Extracted entries below:

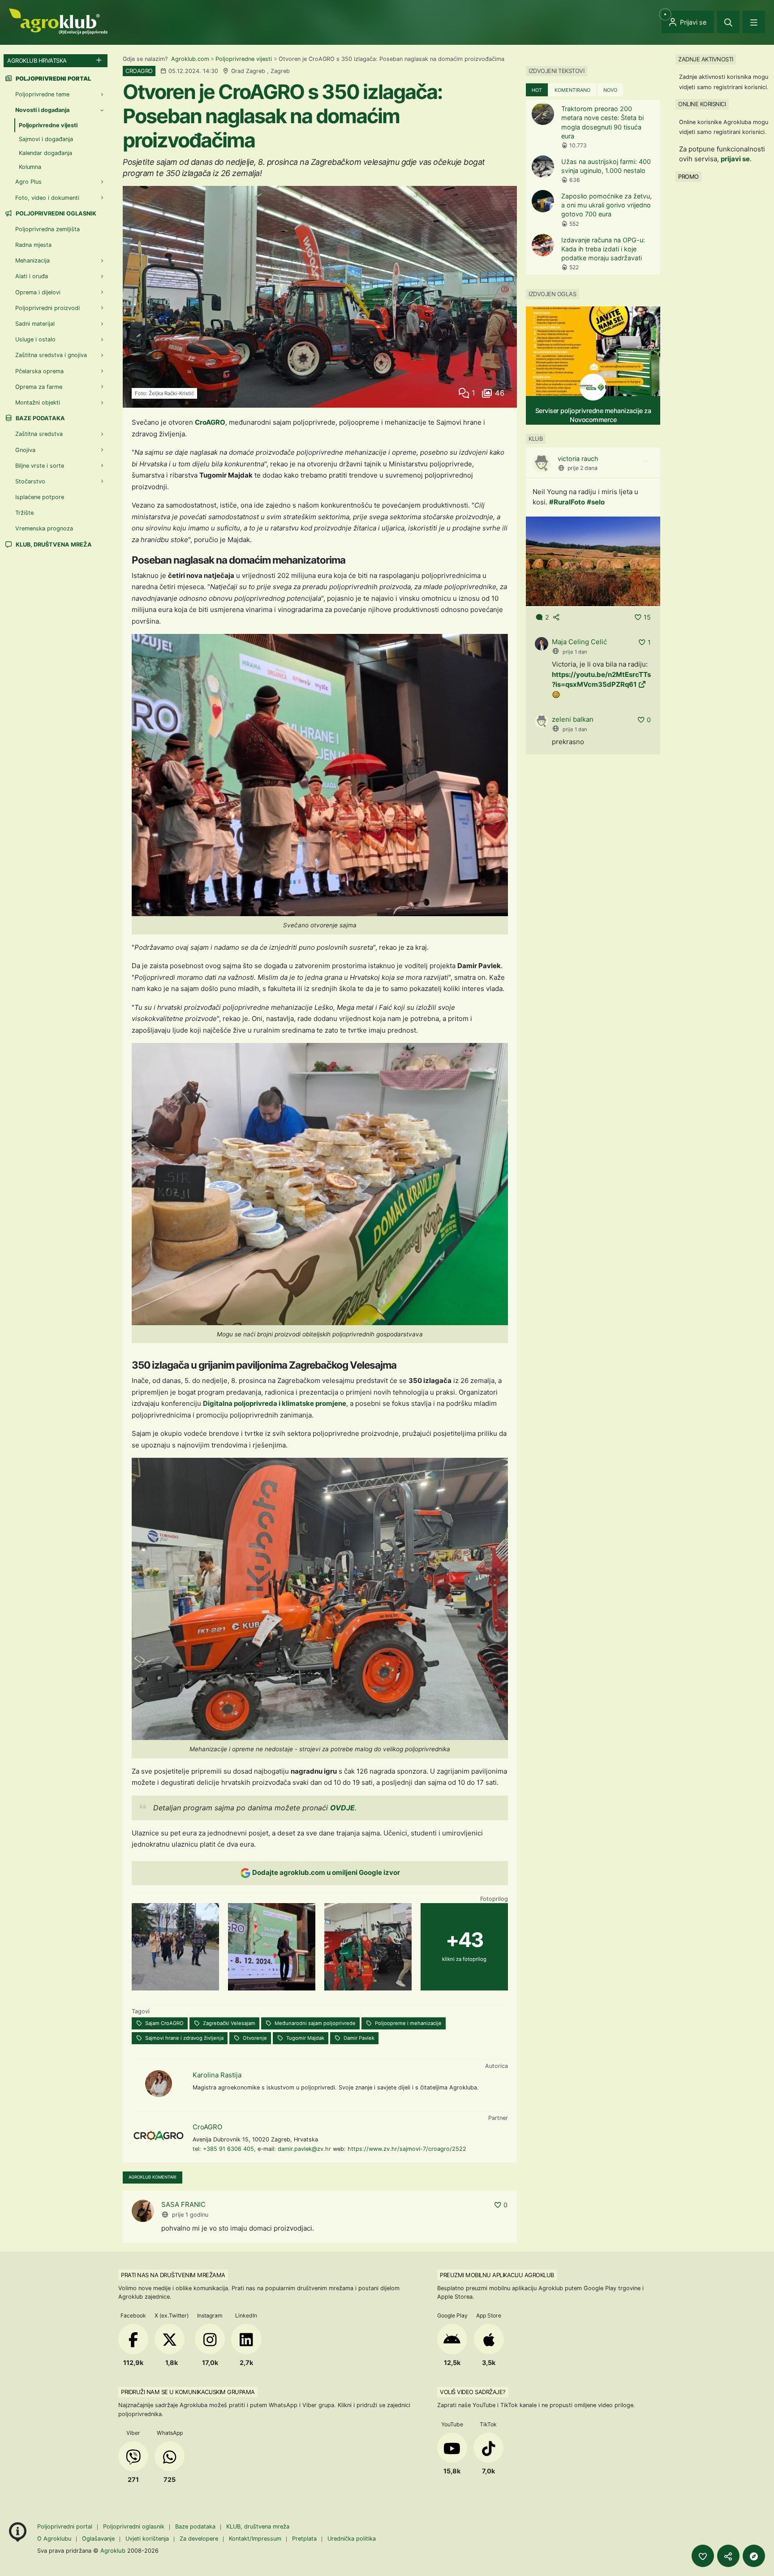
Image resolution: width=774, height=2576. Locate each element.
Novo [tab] (610, 90)
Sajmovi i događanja (46, 139)
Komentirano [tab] (572, 90)
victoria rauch (578, 458)
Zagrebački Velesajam (228, 2023)
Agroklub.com (190, 59)
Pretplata (304, 2538)
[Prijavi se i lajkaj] (703, 2556)
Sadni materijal (35, 323)
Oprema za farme (38, 386)
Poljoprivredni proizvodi (47, 308)
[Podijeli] (728, 2556)
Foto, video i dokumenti (47, 197)
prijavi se (735, 159)
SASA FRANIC (183, 2204)
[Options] (645, 461)
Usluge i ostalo (35, 339)
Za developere (199, 2538)
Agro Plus (28, 181)
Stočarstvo (30, 481)
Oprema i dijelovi (37, 292)
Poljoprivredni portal (65, 2526)
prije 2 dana (583, 468)
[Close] (728, 22)
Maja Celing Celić (579, 642)
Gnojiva (25, 450)
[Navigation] (754, 22)
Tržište (24, 512)
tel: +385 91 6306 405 (223, 2148)
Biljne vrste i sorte (39, 465)
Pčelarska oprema (39, 371)
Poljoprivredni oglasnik (55, 213)
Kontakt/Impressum (255, 2538)
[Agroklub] (58, 21)
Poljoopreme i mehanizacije (408, 2023)
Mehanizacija (32, 260)
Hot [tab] (537, 90)
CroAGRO (210, 422)
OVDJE (342, 1807)
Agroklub (112, 2550)
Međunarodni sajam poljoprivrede (314, 2023)
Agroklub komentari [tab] (152, 2177)
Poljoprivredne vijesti (243, 59)
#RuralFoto (567, 502)
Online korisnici (702, 104)
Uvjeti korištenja (147, 2538)
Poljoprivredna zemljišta (47, 229)
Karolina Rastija (217, 2075)
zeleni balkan (572, 719)
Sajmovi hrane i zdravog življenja (184, 2038)
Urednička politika (351, 2538)
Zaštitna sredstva (39, 434)
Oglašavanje (98, 2538)
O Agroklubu (54, 2538)
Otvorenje (254, 2038)
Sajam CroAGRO (164, 2023)
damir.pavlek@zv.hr (304, 2148)
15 (647, 617)
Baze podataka (39, 418)
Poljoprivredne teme (42, 94)
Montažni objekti (37, 402)
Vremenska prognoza (44, 528)
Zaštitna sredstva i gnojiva (51, 355)
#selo (596, 502)
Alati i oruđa (31, 276)
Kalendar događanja (45, 153)
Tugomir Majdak (304, 2038)
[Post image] (593, 561)
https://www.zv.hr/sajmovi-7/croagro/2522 (407, 2148)
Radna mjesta (33, 244)
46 (498, 392)
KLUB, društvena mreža (53, 544)
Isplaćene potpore (39, 497)
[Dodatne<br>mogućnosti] (754, 2556)
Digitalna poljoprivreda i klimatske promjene (274, 1403)
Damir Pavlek (358, 2038)
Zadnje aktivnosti (705, 59)
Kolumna (30, 167)
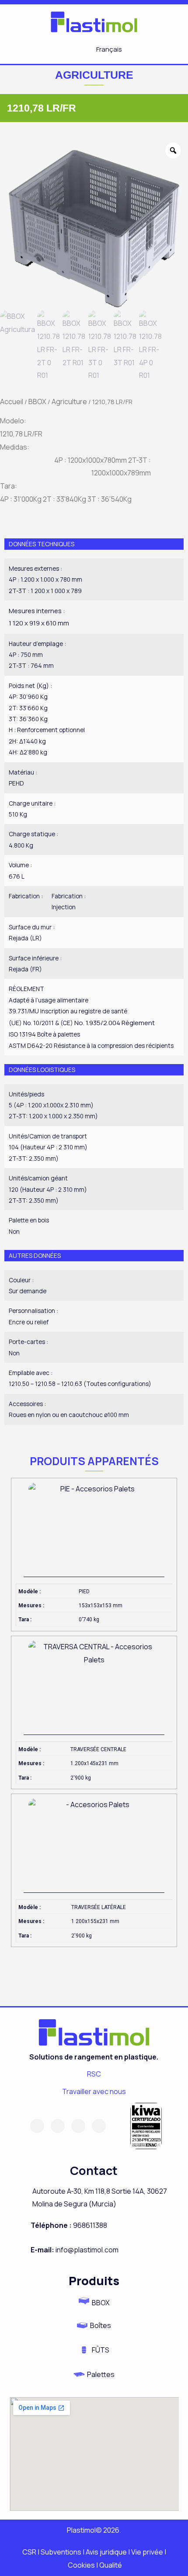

End of Extracted entries.

# Exercise requirements:
The pictures stay out; copy the rest of the data word for word.

# Solution below:
Image resolution: width=774, height=2576. Locate each element.
Novo [tab] (610, 90)
Sajmovi i događanja (46, 139)
Komentirano [tab] (572, 90)
victoria rauch (578, 458)
Zagrebački Velesajam (228, 2023)
Agroklub.com (190, 59)
Pretplata (304, 2538)
[Prijavi se i lajkaj] (703, 2556)
Sadni materijal (35, 323)
Oprema za farme (38, 386)
Poljoprivredni proizvodi (47, 308)
[Podijeli] (728, 2556)
Foto, video i dokumenti (47, 197)
prijavi se (735, 159)
SASA FRANIC (183, 2204)
[Options] (645, 461)
Usluge i ostalo (35, 339)
Za developere (199, 2538)
Agro Plus (28, 181)
Stočarstvo (30, 481)
Oprema i dijelovi (37, 292)
Poljoprivredni portal (65, 2526)
prije 2 dana (583, 468)
[Close] (728, 22)
Maja Celing Celić (579, 642)
Gnojiva (25, 450)
[Navigation] (754, 22)
Tržište (24, 512)
tel: +385 91 6306 405 (223, 2148)
Biljne vrste i sorte (39, 465)
Pčelarska oprema (39, 371)
Poljoprivredni oglasnik (55, 213)
Kontakt/Impressum (255, 2538)
[Agroklub] (58, 21)
Poljoopreme i mehanizacije (408, 2023)
Mehanizacija (32, 260)
Hot [tab] (537, 90)
CroAGRO (210, 422)
OVDJE (342, 1807)
Agroklub (112, 2550)
Međunarodni sajam poljoprivrede (314, 2023)
Agroklub komentari [tab] (152, 2177)
Poljoprivredne vijesti (243, 59)
#RuralFoto (567, 502)
Online korisnici (702, 104)
Uvjeti korištenja (147, 2538)
Poljoprivredna zemljišta (47, 229)
Karolina Rastija (217, 2075)
zeleni balkan (572, 719)
Sajmovi hrane i zdravog življenja (184, 2038)
Urednička politika (351, 2538)
Zaštitna sredstva (39, 434)
Oglašavanje (98, 2538)
O Agroklubu (54, 2538)
Otvorenje (254, 2038)
Sajam CroAGRO (164, 2023)
damir.pavlek@zv.hr (304, 2148)
15 (647, 617)
Baze podataka (39, 418)
Poljoprivredne teme (42, 94)
Montažni objekti (37, 402)
Vremenska prognoza (44, 528)
Zaštitna sredstva i gnojiva (51, 355)
#selo (596, 502)
Alati i oruđa (31, 276)
Kalendar događanja (45, 153)
Tugomir Majdak (304, 2038)
[Post image] (593, 561)
https://www.zv.hr/sajmovi-7/croagro/2522 (407, 2148)
Radna mjesta (33, 244)
46 (498, 392)
KLUB, društvena mreža (53, 544)
Isplaćene potpore (39, 497)
[Dodatne<br>mogućnosti] (754, 2556)
Digitalna poljoprivreda i klimatske promjene (274, 1403)
Damir Pavlek (358, 2038)
Zadnje aktivnosti (705, 59)
Kolumna (30, 167)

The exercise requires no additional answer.